The above notwithstanding, it is safe to say that the majority view in medical research ranks causality more important than correlation. In the words of Pearl [12], “most studies in the health sciences aim to answer causal rather than associative questions.” If a certain treatment is associated with a certain side effect, it is critical to know whether this relationship is causal because, otherwise, a change of therapy may be in vain. Similar reasoning applies to epidemiology where, despite the uncontested usefulness of prediction, the identification of causal risk factors is an important cornerstone of sensible public health policies. In most medical settings, correlation is therefore only the first step towards a mechanistic understanding of disease development and therapeutic effects.

Causality cannot be inferred from observational data alone but requires additional information or knowledge. From a purist point of view, only “discovering an underlying mechanism proves the truth of the causal hypothesis in question” [13]. It should be emphasized, however, that this extreme position is neither helpful nor necessary. In epidemiology, in particular, causality can often be inferred from observational data with reasonable certainty [13] and the Bradford-Hill criteria, first proposed > 50 years ago, still provide a good guide to transforming correlation into likely causality by way of combining different lines of evidence [14].

The litmus test of big data: quality and quantity

Image analysis plays an important role in medical research where computer and magnetic resonance tomography scans, for example, easily qualify as big data, at least in terms of volume and velocity (two of the classical three Vs of big data, the other being variety). However, while processing of single images is an interesting research subject in its own right, particularly with a view to the use of machine learning and artificial intelligence techniques, the medically relevant content of an image often manifests at much lower levels of complexity. In the end, an image may comprise myriads of pixels, but is still one ‘measurement’. For instance, the task of classifying a mammogram as ‘tumour present’ or ‘tumour absent’ may require complex and computationally challenging algorithms, but the resulting diagnosis is essentially binary.
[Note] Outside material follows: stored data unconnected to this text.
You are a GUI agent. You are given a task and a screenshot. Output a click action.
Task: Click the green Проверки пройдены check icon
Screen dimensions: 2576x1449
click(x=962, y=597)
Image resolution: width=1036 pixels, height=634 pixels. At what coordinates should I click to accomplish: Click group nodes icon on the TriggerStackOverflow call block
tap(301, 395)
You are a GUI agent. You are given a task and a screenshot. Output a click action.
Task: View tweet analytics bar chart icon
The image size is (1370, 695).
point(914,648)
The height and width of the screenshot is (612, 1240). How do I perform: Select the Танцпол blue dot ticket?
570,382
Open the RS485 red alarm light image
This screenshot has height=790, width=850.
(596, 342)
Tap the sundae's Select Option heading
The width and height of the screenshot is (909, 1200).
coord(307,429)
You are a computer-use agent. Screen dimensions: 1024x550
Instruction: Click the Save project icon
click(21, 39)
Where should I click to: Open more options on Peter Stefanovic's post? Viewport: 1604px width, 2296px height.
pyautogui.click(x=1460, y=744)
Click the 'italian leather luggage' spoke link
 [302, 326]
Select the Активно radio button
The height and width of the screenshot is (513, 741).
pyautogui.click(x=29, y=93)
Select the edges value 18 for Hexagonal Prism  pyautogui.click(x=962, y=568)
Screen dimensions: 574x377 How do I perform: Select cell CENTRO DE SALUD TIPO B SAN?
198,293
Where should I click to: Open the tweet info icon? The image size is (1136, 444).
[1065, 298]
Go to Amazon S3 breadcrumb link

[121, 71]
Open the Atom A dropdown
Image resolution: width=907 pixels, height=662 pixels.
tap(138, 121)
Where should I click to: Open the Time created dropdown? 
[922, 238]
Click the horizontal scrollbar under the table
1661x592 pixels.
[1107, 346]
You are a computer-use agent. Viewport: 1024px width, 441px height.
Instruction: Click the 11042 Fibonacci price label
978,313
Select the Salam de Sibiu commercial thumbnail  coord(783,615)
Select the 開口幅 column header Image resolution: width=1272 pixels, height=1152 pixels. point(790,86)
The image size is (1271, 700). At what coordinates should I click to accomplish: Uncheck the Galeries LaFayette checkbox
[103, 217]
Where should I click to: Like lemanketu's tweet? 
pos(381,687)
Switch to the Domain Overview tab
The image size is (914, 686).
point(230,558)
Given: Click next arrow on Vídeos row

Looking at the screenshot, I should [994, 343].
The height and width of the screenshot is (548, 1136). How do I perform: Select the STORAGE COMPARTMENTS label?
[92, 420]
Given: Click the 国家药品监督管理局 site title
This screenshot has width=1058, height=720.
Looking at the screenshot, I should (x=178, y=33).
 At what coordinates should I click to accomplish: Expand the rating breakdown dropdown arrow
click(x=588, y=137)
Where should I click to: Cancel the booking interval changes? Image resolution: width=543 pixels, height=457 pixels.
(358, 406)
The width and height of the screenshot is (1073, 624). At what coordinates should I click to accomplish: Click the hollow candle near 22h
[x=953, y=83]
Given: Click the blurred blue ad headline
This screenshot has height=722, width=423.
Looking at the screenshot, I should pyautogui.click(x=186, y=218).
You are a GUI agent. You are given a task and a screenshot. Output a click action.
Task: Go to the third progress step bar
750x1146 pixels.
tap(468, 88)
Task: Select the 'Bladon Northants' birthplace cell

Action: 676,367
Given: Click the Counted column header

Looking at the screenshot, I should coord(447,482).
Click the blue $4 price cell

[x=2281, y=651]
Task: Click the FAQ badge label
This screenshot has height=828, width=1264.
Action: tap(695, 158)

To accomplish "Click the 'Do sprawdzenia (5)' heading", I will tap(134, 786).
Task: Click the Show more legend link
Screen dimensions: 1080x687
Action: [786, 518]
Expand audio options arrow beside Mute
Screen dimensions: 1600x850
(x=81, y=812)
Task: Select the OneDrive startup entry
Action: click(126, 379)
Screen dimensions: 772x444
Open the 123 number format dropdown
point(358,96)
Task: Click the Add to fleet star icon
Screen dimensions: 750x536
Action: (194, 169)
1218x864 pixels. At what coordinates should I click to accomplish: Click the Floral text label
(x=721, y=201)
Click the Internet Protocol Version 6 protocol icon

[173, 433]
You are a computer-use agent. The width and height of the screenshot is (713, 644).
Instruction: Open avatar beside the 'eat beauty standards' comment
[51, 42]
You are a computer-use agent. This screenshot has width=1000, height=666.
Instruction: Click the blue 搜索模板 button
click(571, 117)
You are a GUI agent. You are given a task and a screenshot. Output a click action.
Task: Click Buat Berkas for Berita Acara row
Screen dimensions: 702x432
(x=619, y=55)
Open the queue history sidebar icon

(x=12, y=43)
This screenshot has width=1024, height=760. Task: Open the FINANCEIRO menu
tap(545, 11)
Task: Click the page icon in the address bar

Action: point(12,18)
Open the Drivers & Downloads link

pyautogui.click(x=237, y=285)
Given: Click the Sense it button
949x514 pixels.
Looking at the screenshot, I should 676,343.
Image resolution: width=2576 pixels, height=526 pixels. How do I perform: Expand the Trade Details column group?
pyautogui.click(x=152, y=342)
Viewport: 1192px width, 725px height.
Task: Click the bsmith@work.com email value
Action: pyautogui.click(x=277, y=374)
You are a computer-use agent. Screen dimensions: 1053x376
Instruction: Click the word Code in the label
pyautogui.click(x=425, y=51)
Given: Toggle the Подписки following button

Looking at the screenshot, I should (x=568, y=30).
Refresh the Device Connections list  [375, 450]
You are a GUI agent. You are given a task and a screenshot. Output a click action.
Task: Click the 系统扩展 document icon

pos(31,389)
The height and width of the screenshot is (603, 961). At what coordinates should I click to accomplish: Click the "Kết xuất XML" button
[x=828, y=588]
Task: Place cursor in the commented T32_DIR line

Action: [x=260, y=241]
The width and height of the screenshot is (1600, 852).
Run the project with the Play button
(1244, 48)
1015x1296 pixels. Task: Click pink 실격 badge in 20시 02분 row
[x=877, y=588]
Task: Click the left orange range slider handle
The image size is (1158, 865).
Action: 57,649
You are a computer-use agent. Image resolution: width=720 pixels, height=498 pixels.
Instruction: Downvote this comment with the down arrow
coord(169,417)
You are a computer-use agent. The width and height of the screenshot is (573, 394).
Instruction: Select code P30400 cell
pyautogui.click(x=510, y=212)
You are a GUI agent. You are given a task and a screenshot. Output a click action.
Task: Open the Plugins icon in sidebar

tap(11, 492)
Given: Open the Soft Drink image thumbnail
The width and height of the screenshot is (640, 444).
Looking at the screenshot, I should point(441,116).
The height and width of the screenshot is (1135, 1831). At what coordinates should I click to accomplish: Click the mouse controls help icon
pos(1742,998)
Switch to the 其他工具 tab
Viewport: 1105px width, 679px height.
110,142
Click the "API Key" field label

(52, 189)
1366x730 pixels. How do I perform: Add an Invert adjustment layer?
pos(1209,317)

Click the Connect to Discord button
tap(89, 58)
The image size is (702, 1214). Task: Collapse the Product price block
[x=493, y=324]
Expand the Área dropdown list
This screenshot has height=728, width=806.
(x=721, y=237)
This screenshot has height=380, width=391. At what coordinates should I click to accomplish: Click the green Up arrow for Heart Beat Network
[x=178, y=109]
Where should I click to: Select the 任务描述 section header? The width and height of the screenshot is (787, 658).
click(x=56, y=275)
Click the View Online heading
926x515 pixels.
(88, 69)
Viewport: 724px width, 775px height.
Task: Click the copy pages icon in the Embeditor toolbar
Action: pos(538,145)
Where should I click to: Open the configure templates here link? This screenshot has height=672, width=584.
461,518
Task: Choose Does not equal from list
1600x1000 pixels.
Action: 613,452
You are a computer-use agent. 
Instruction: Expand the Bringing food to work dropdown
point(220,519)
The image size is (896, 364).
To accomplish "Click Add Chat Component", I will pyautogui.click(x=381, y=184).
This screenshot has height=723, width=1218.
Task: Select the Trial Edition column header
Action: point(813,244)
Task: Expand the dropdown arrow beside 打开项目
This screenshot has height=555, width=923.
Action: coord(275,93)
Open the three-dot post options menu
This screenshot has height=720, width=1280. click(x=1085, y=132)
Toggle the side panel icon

Thus, inference making via medical image analysis may well draw upon big data, but most often it does not represent big data analysis sensu stricto.

In other research areas, particularly in clinical medicine, epidemiology and public health, big data are only of low to moderate quality because they are observational, uncontrolled, and only seemingly complete, of mixed origin and were not specifically collected for research purposes. In the context of biomedical research, Leonelli [15] identified three stages of the development of big data, namely de-contextualisation, re-contextualisation, and re-use. The author observed that “big data that is made available through databases for future analysis turns out to represent highly selected phenomena, materials and contributions. […] What is worse, this selection is not the result of scientific choices. […] Rather, it is the serendipitous result of social, political, economic and technical factors, which determines which data get to travel in ways that are non-transparent and hard to reconstruct […].” Note that this type of provenance is fundamentally different from what can be achieved in carefully designed clinical trials or experimental studies.

For big data, the famous idiom “garbage in, garbage out” may easily worsen to “big garbage in, big garbage out”. Data quality is an issue in medical research because of a frequent lack of standardization and structuring. Hence, any sensible use of big data in medical research critically depends upon the extent to which these data are ‘good data’ in the sense that everything possible has been done to sustain their quality. A fourth letter V was therefore proposed as an amendment of the three Vs of big data. The fourth V stands for veracity and for the challenge to ensure adequate care and diligence in big data analyses [16]. It is also worth emphasizing that small is sometimes beautiful in that ‘more data’ does not always imply ‘more information’, and that data reduction can be a sensible way to enhance data quality.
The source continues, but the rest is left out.